_Testo fornito_
------------
(DNA-Immagine:Credit Public Domain).
La scoperta che le piante proteggono i loro geni più essenziali trasforma la nostra visione dell’evoluzione.
Le mutazioni del DNA non si verificano casualmente come precedentemente ipotizzato, secondo una nuova ricerca del Max Planck Institute for Biology di Tubinga in Germania e dell’Università della California Davis negli Stati Uniti. I risultati dello studio hanno il potenziale per cambiare radicalmente la nostra visione dell’evoluzione. Le intuizioni hanno implicazioni di vasta portata, da una migliore conoscenza dell’addomesticamento delle colture alle previsioni del panorama mutazionale nei tumori.
------------
_Dati estratti_
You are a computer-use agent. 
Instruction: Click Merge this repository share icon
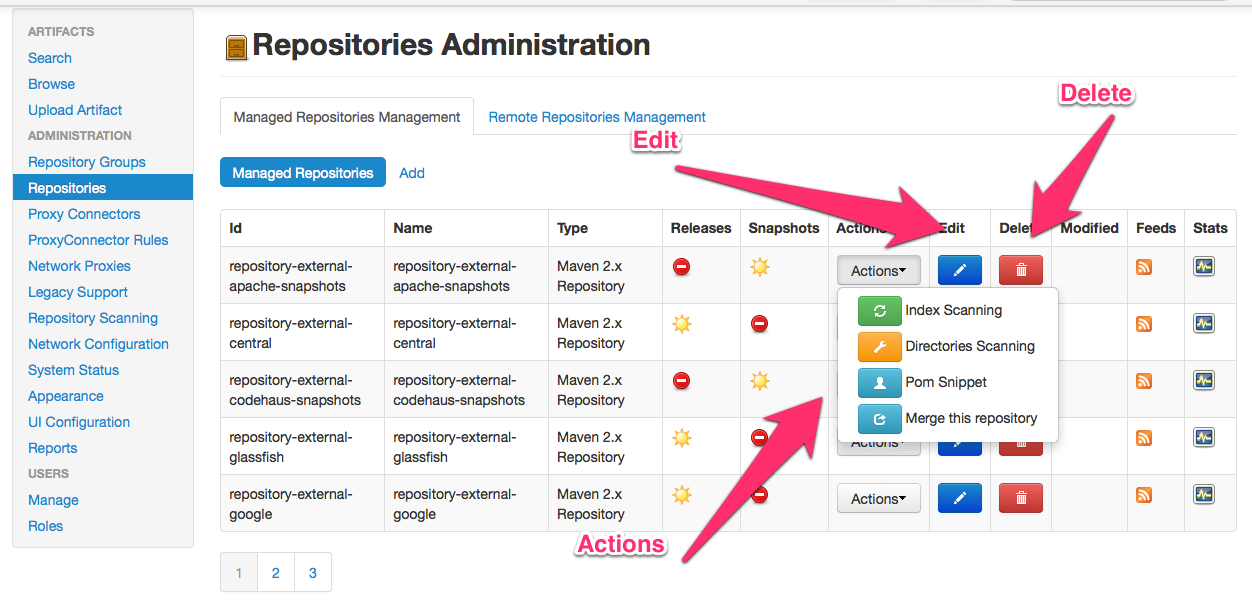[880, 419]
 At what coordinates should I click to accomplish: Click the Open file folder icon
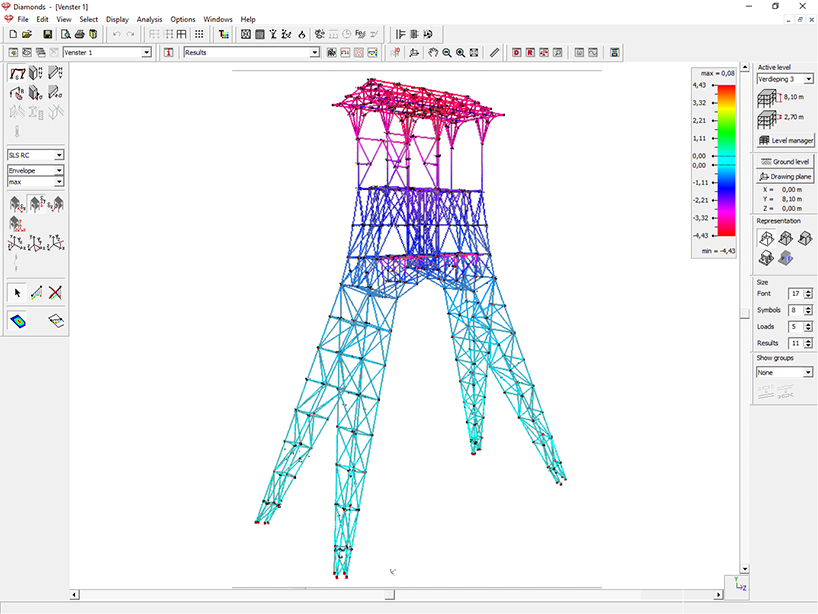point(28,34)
------------
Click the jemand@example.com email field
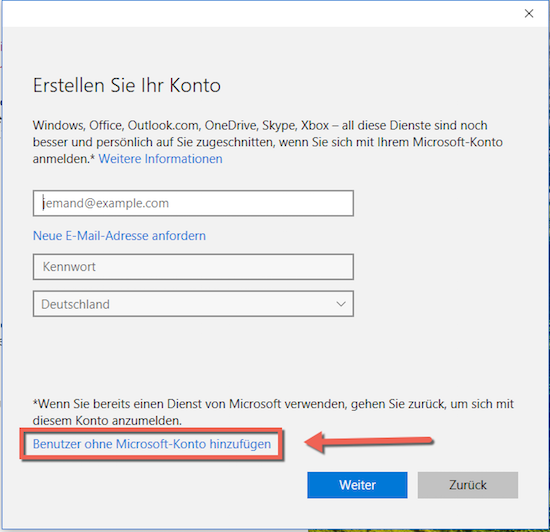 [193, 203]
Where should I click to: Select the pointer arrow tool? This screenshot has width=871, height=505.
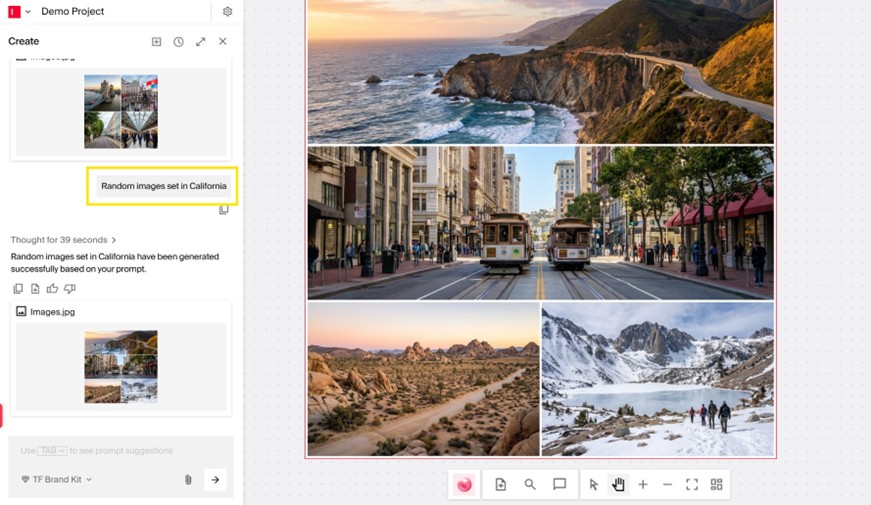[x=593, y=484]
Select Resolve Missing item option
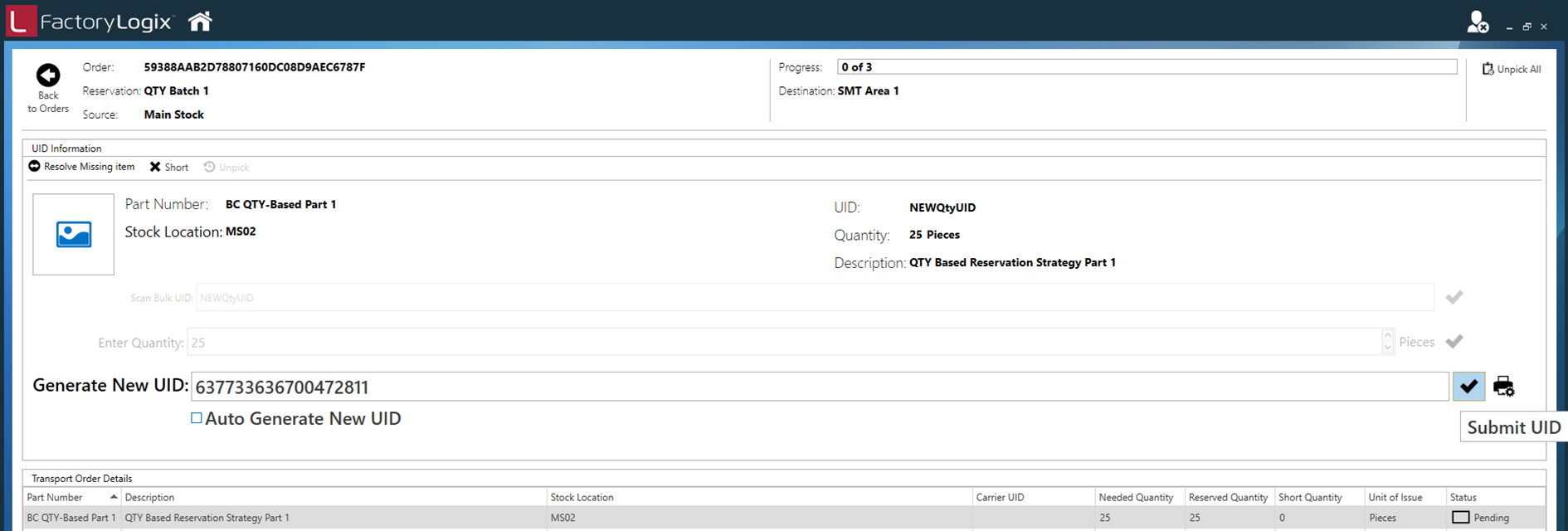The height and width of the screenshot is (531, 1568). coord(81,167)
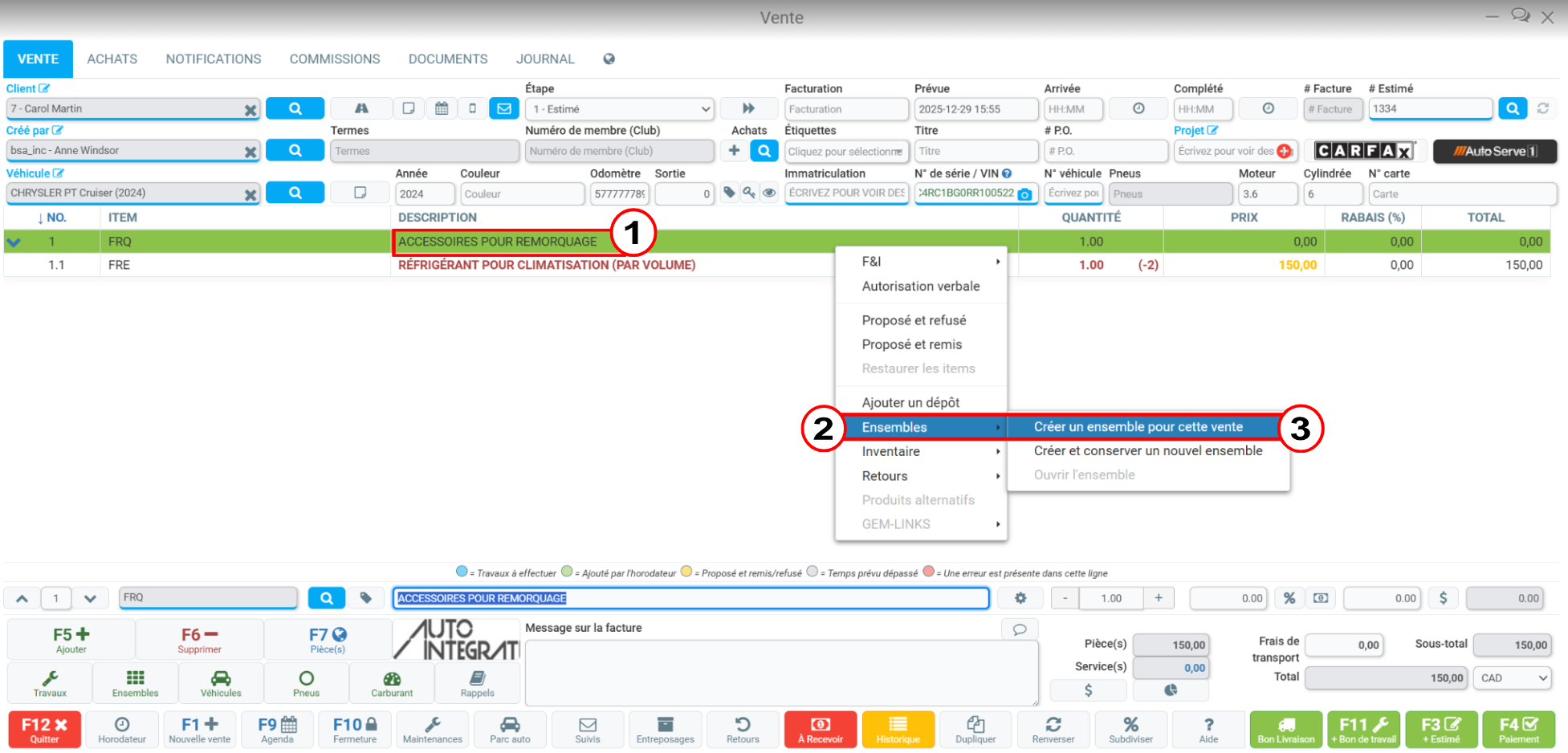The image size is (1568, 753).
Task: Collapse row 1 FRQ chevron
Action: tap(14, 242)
------------
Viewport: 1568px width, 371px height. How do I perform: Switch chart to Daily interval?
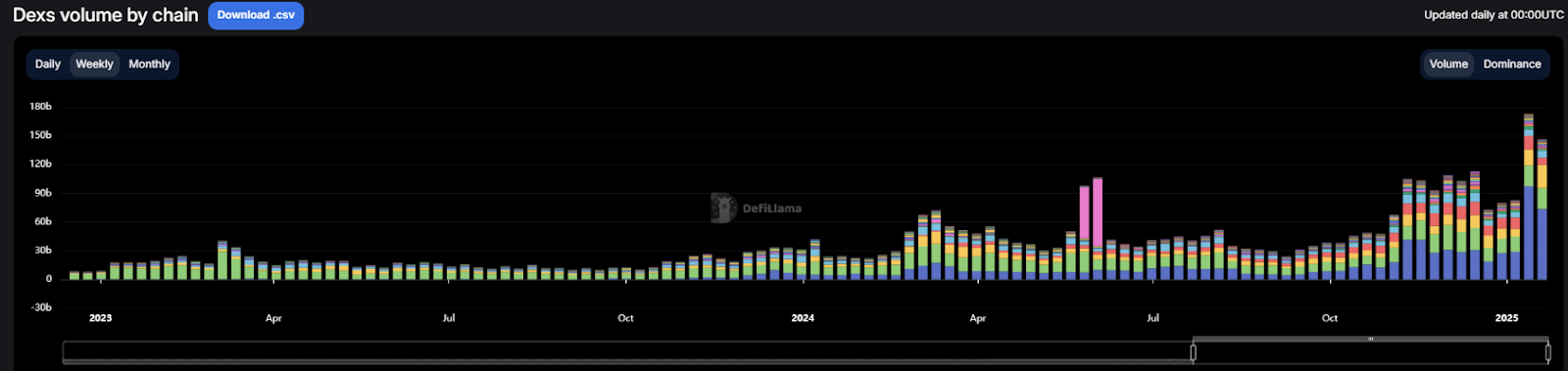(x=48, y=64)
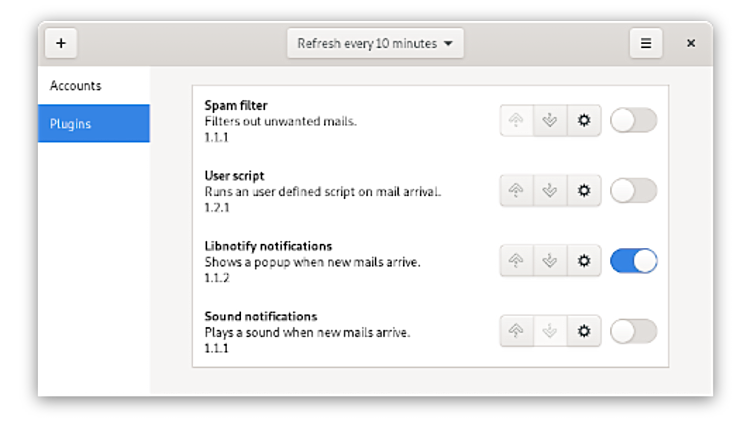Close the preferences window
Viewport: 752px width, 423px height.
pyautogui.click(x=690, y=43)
------------
Cita per intero e senza modifiche il testo fornito sopra, quello sulle mutazioni del DNA nelle piante.

(DNA-Immagine:Credit Public Domain).
La scoperta che le piante proteggono i loro geni più essenziali trasforma la nostra visione dell’evoluzione.
Le mutazioni del DNA non si verificano casualmente come precedentemente ipotizzato, secondo una nuova ricerca del Max Planck Institute for Biology di Tubinga in Germania e dell’Università della California Davis negli Stati Uniti. I risultati dello studio hanno il potenziale per cambiare radicalmente la nostra visione dell’evoluzione. Le intuizioni hanno implicazioni di vasta portata, da una migliore conoscenza dell’addomesticamento delle colture alle previsioni del panorama mutazionale nei tumori.